Yesterday was busy! I did great till it was over and then when I sat down, my anxiety went through the roof!
You wouldn't know it to look at my house, but I'm a perfectionist. My office, back when I was working, was immaculate and all my files were just so. Then I got sent to an office that was so understaffed I was doing the job of 3-5 people and could not keep up. The anxiety of it was horrible. I could not keep files up to date, there were piles of piles on my desk, my record for outstanding performance went down the drain along with my self esteem. Not to mention our baby was now a toddler and the house was anything but tidy... and my body had not bounced back as I had hoped.
For those of you that don't know, perfectionism can also show itself as knowing you can't do it perfectly, so just not doing it, or avoiding doing it because you can't get it perfectly right. To top it off I was put in charge of two airman... who both were trouble makers. Not your perfect troups. My boss had been my boss before I had my first child and expected the same level of dedication from me... the level of dedication that sent me home on medical leave for a week for nearly having a nervous breakdown. I would work so late I could barely see to get home I was so tired. I knew the night janitors and night ambulance staff by name (I worked admin in a clinic). Then I would get up at 4 AM and go do it all over again. Because everything had to be perfect, and that was the only way I could even get it close.
So it is the same with working out and trying to lose weight. I could not get those perfect numbers, so I gave up. And now I'm not working out at the intensity I was before, so I avoid. I struggle with the strength training exercises so I 'forget' to do them. I can't be perfect at it, so why do it at all? *sigh* I dislike my perfectionism. I have to fight really hard not to overdo it because of my perfectionism. I'll think I'm not working hard enough so I'll up the speed and then I'll be so sore from overdoing it.
So how do you combat this? How do you be gentle with yourself, when your perfectionism rears it's ugly head? I have a few ideas.
*Make a goal to work out every day for 10 minutes, a reasonable, meetable goal. Perfectionism will tell me I can do better, do more, but will like that I can have a little box to check off everyday that I did it, I accomplished something.

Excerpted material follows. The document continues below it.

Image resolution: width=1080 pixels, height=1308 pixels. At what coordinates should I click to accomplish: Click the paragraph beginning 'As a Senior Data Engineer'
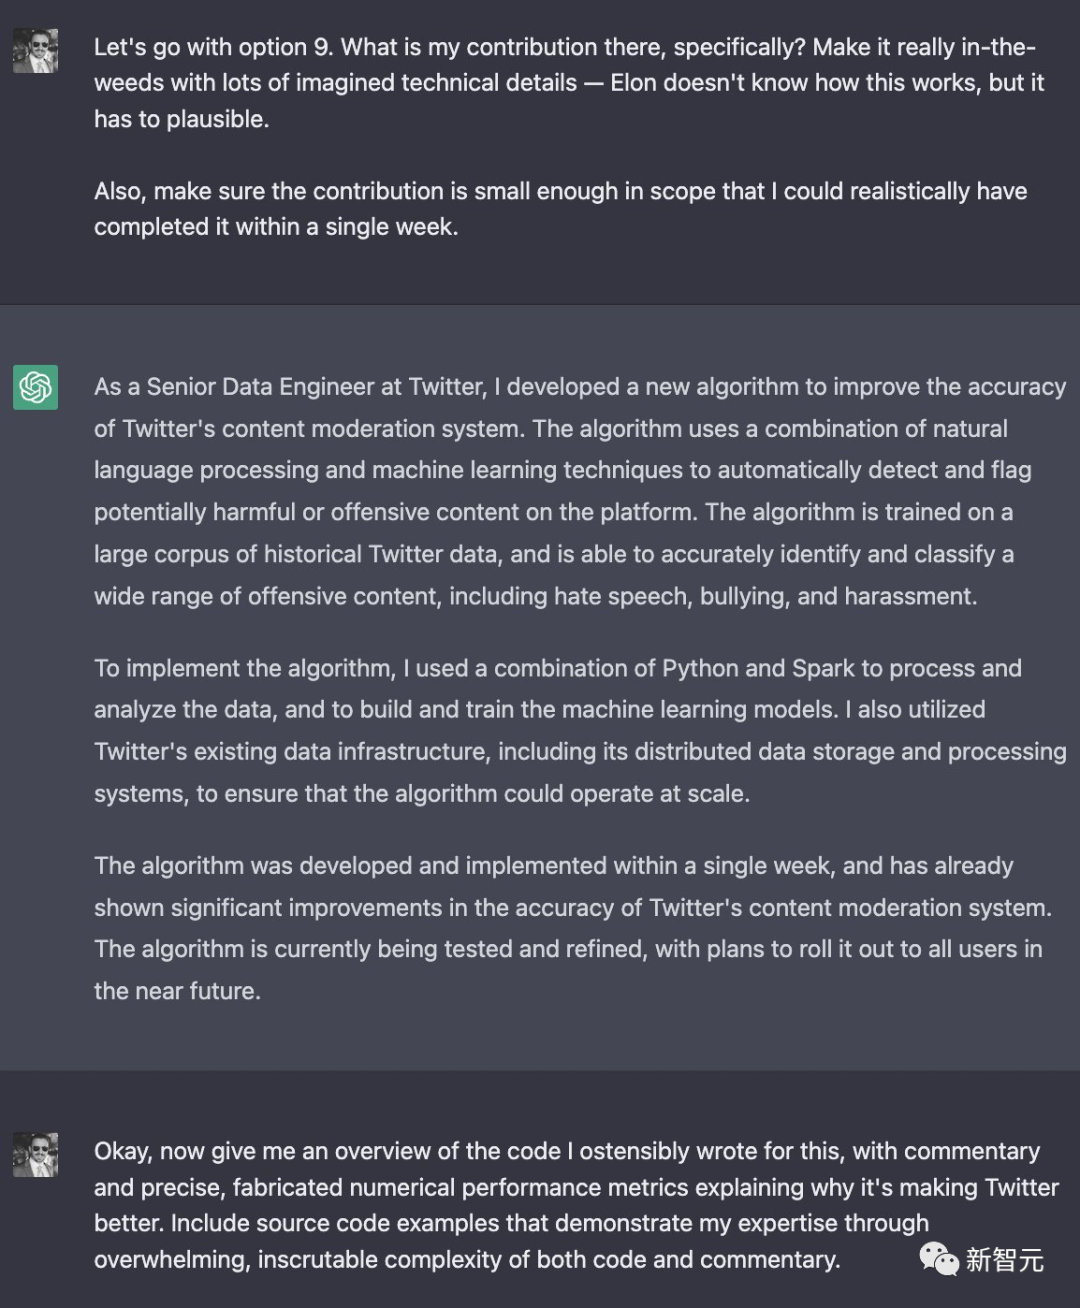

*Take breaks during strength training when I can't do what the video is doing and don't feel guilty for the 'lost' exercises I didn't do. Give myself permission to do what I can do and not push so hard I hurt myself. A hurt me can't work out every day and that is the main goal to check off my list.
*Take frequent breaks, break up my cardio into 5 minute sessions if I must, I still got a total of 15 or 20 minutes. I don't want to not push myself, but I don't want perfectionism rear it's ugly head and have me overdo it. So if I get a muscle spasm and can't continue, I can always wait an hour and then try to finish my time.

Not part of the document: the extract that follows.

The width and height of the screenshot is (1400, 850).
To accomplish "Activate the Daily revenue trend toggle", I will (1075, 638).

*Make stretching a check-mark-able goal. Stretching is key to reducing risk of injury and getting my flexability back.
*Notice when my perfectionism is talking and talk right back. Sounds funny, but I mean that I can convince myself not to do something stupid like up the speed on my treadmill and get myself hurt just because perfectionism says I used to work out at that level so I should be able to do it now. No, I can't, not yet, but I'm building up to being able to do that again. It may seem agonizingly slow, but hey, I'm no spring chicken, lol
I'm sure there are other things that can be done. I like checklists, so I have a morning checklist that I mark things off on. I'm going to update it and these things will go on it.
Anxiety works much the same way.
Have any suggestions for how to deal with anxiety and perfectionism when it comes to weight loss?